11. 6216 sayılı Kanun'un 47. ve İçtüzük'ün 59. ila 66. maddelerinde Anayasa Mahkemesine yapılacak bireysel başvurularda geçerli usul kuralları açıklanmıştır. Buna göre bireysel başvurular İçtüzük'ün 59. maddesinde belirtilen bilgileri ve şeklî unsurları ihtiva eden başvuru formları kullanılarak yapılmalıdır. İçtüzük'ün 66. maddesinde, bir başvuruda şeklî eksiklikler bulunması hâlinde başvuruculara bunların tamamlanması için on beş günü geçmemek üzere süre verileceği belirtilmiştir. Bu hükümlere göre bireysel başvuru için düzenlenen formda dile getirilmeyen hak ihlali iddialarının başvurudaki şeklî eksikliklerin giderilmesi için yapılan talebe verilen cevapta ilk kez dile getirilmesi hâlinde incelenmesi mümkün değildir. Bir başka deyişle Anayasa Mahkemesinin bireysel başvurularda dile getirilen hak ihlali iddialarını inceleyebilmesi için öncelikle bu iddialar usulüne uygun bir başvuru ile Anayasa Mahkemesi önüne getirilmiş olmalıdır. İçtüzük'ün 66. maddesinde düzenlenen eksikliklerin giderilmesi usulünün amacı ise 59. maddede belirtilen şeklî unsurları ihtiva etmeyen başvurular nedeniyle yaşanabilecek hak kayıplarının önüne geçmektir. Bireysel başvurunun her aşamasında ve özellikle eksiklik bildirimine verilen cevaplarda bireysel başvuruda bulunulduktan sonra ortaya çıkan yeni mahkeme kararları, maddi deliller veya olguların bildirilmesi mümkün ise de yeni olay ve olgulara dayanılarak yeni bir hak ihlali iddiasında bulunulması ancak İçtüzük'te belirtilen usul kurallarına uygun olarak yapılacak müstakil bir başvuru ile mümkündür.
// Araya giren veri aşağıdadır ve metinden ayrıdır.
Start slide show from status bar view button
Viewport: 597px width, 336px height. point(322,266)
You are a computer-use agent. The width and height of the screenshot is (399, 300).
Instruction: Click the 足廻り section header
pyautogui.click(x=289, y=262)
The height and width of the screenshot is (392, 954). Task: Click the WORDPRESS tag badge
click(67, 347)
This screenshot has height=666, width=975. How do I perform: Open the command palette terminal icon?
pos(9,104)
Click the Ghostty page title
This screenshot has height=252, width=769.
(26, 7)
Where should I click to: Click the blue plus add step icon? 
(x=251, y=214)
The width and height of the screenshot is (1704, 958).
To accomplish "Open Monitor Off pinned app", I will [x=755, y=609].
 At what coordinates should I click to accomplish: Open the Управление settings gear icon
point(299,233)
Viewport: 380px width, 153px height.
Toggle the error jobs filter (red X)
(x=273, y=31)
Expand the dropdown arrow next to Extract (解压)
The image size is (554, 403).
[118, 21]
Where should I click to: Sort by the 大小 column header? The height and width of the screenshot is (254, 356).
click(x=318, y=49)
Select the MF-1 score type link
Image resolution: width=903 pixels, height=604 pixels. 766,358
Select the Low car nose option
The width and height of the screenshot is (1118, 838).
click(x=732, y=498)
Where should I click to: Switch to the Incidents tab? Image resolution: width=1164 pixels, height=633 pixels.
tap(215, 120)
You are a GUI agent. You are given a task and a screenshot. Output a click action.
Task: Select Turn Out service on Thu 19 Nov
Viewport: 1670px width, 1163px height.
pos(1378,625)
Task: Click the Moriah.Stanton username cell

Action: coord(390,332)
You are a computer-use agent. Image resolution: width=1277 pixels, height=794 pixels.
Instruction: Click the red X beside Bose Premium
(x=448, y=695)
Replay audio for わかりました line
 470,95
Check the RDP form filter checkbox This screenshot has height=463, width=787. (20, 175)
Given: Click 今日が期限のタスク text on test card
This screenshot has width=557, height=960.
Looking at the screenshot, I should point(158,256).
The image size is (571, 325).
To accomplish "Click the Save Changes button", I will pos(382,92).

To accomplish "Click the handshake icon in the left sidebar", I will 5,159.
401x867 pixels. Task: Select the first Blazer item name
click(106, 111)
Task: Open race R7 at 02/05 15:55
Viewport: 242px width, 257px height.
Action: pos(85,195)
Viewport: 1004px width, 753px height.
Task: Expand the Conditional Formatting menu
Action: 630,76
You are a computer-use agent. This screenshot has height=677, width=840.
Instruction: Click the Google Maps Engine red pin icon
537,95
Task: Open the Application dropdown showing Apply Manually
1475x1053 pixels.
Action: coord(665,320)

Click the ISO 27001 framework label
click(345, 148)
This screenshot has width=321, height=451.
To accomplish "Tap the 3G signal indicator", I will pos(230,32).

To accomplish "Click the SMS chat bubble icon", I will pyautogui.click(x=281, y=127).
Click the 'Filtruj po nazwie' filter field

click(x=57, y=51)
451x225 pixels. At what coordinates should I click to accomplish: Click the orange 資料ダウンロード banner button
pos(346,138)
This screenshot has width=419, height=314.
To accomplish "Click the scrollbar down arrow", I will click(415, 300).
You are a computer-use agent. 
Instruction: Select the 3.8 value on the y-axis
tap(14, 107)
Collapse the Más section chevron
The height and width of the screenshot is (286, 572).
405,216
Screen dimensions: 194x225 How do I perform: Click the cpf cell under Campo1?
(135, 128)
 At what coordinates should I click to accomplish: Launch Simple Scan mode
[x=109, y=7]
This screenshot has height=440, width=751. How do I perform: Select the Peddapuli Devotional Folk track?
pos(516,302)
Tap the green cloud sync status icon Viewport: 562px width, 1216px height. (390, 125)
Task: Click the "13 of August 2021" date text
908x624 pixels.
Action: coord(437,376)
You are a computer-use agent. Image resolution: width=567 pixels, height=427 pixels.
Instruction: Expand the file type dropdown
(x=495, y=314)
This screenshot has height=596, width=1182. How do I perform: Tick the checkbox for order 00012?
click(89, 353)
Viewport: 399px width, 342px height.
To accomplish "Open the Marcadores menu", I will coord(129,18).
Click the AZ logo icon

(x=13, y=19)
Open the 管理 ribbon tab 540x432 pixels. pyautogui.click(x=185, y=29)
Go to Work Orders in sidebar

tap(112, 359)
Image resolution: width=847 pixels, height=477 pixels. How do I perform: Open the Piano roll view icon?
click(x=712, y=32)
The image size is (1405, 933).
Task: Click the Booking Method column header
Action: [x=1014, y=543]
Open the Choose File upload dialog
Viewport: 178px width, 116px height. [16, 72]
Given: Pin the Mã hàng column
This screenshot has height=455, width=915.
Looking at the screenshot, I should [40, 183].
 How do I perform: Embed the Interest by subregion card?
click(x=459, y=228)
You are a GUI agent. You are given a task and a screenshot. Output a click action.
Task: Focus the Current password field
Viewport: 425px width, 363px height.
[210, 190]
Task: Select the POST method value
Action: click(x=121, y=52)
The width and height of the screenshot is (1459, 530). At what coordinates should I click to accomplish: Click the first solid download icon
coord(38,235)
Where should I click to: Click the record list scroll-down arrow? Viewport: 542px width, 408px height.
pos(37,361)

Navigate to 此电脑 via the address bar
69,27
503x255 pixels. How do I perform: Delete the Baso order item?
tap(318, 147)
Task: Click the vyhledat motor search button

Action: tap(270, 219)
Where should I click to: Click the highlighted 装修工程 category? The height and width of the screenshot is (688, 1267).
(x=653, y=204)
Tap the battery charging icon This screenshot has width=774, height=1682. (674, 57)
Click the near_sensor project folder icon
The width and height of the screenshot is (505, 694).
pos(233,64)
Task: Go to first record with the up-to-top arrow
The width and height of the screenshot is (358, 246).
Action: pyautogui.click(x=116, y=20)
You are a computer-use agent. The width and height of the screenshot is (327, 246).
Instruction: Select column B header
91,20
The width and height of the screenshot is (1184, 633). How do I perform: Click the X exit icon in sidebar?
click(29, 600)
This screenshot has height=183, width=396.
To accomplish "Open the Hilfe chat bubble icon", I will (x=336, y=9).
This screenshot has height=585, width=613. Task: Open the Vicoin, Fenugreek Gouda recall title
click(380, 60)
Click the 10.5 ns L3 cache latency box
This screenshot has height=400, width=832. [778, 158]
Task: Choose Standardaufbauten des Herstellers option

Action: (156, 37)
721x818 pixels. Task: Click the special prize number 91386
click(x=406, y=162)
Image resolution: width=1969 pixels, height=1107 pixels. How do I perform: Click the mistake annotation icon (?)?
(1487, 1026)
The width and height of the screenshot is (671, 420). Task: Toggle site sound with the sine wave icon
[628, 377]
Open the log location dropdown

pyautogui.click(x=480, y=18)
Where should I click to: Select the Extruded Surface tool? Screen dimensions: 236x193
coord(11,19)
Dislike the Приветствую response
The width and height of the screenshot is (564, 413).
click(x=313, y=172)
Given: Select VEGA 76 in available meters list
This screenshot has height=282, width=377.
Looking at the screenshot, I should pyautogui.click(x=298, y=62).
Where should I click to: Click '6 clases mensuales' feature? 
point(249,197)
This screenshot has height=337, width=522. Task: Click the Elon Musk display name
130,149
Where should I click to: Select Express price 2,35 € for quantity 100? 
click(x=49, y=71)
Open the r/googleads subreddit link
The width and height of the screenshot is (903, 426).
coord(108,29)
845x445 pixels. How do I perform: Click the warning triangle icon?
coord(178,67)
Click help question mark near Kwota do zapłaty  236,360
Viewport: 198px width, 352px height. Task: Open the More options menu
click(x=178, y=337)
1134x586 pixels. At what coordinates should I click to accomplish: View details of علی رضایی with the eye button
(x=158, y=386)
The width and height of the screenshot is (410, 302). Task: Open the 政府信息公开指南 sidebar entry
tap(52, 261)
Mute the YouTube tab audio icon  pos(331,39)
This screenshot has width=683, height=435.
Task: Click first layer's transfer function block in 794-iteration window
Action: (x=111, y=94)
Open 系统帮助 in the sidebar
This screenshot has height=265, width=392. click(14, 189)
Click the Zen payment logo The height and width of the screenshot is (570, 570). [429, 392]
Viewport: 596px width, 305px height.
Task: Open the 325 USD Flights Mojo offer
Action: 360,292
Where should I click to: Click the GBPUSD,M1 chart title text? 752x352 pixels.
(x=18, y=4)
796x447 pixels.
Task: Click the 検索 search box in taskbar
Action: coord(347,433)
12. Öte yandan eksiklik bildiriminde dile getirilen yeni ihlal iddialarının İçtüzük'ün 59. vd. maddelerinde düzenlenen usule uygun olarak Anayasa Mahkemesi önünde yeni bir bireysel başvuruya konu edilmesi mümkündür. Nitekim aynı olay nedeniyle bazı başvurucular yakınlarının öldüklerinin anlaşılmasının ardından ortaya çıkan yeni olay ve olgulara dayanarak Anayasa Mahkemesine yeni bireysel başvurular yapmıştır. Dolayısıyla soruşturmalar tamamlandıktan sonra yapılan yeni bireysel başvurularda dile getirilen tüm ihlal iddiaları inceleme kapsamında görülmüştür. Somut başvuruda başvurucuların yakınlarının ölümünü ve/veya ölümüne ilişkin soruşturmaların tamamlanmasının ardından usulüne uygun yaptıkları bireysel başvuruları bulunmadığından başvurucular yalnızca kötü muamele yasağı, kişi özgürlüğü ve güvenliği hakkı ve sağlık yardımı sağlanmaması nedeniyle yaşam hakkının ihlal edildiği iddiaları bakımından başvurucu olarak kabul edilmiştir. Başvurucuların anılan nedenle yaşamı koruma yükümlülüğünün ihlal edildiği iddiası dışında yaşam hakkına ilişkin diğer ihlal iddialarının ve bireysel başvuru hakkının ihlal edildiği iddiasının incelenmesi imkânı olmadığı kanaatine varılmıştır.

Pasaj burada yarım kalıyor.